To ask the questions we ask, we need to break barriers in terms of what technology allows us to do and how it enables us to answer these questions. Sophisticated microscopes help us make detailed videos of maturing neurons in a healthy or diseased state, and we then use computational techniques, like image analytics or virtual reality, to determine the genes required for these processes.
To make certain aspects of biology more visible, our initial work focused on developing fluorescent protein probes to show where sites of intercellular contact recruit cell adhesion molecules. Our work with these probes now centers on intersectional fluorescent protein probes that can detect multiple epigenetic marks in live cells without the need for antibodies.

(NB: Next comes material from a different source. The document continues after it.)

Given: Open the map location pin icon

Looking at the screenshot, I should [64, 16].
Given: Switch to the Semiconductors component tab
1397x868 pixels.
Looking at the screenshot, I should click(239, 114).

We also work in collaborative efforts to advance the capabilities of microscope technology. One exciting endeavor is our work with the lattice light sheet microscope (LLSM), which can image cells rapidly with isotropic resolution and little phototoxicity. We were the first in the country to adopt a commercial version of this microscope (2016), and such access permitted us to publish the first two papers in neurobiology to use LLSM. Our work with LLSM allows us to see how live neurons rapidly repack the DNA in their nucleus as they express new genes during differentiation. Our access to this type of technology improves our capabilities in microscopy and imagery data analysis since the microscope can produce 2GB of data per second.
Through our work with LLSM, we forged a collaboration with Janelia Research Campus, including Erik Betzig and Harald Hess, where we examine chromatin organization for the first time with incredible detail. This collaboration centers around a dual-microscopy approach called cryo-SR/EM microscopy. This approach images high-pressure frozen cells—preserved in their most life-like form—with super-resolution light microscopy and an electron microscope. Using computational techniques, we layer the vivid image of cellular machinery—captured via light microscopy—over the black-and-white images captured by electron microscopy. These layered cryo-SR/EM images, taken before and after differentiation, help identify the nuclear domains that change in the differentiation process and reveal that neurons pack and/or unpack unique classes of genes. This information is vital in our understanding of the differentiation process and how neurons organize gene expression.
The multidisciplinary approach of our lab, coupled with our commitment to technological advancement, allows us to search for answers to some of developmental neurobiology’s most pressing questions. Our commitment enables us to provide insights into the developing brain that help us understand the origins of neuronal disease and disorders in children.
Dr. David Solecki is a faculty member in the Department of Developmental Neurobiology and Graduate School of Biomedical Sciences at St. Jude. Following doctoral work in Molecular and Cellular Pathology at SUNY Stony Brook, he completed postdoctoral training with Mary Beth Hatten at the Rockefeller University. Solecki joined St. Jude in 2007 and formed a multidisciplinary team to study the migration and maturation of neurons during neural development. His laboratory’s collaborations with external partners like Oak Ridge National Lab and Janelia Research Campus guide technological advances in microscopy and image analysis, which helps advance research possibilities in developmental neurobiology. Dr. Solecki led a task force to create the Center for Bioimaging Informatics at St. Jude and is the oversight chair of the Cell and Tissue Imaging Center. Despite a busy schedule, Dr. Solecki still finds time to work in the lab or at a microscope to remain grounded in his team’s research.
A mix of biologists, engineers, and biophysicists that use a technique-development and team-oriented mindset to tackle thorny questions in brain development.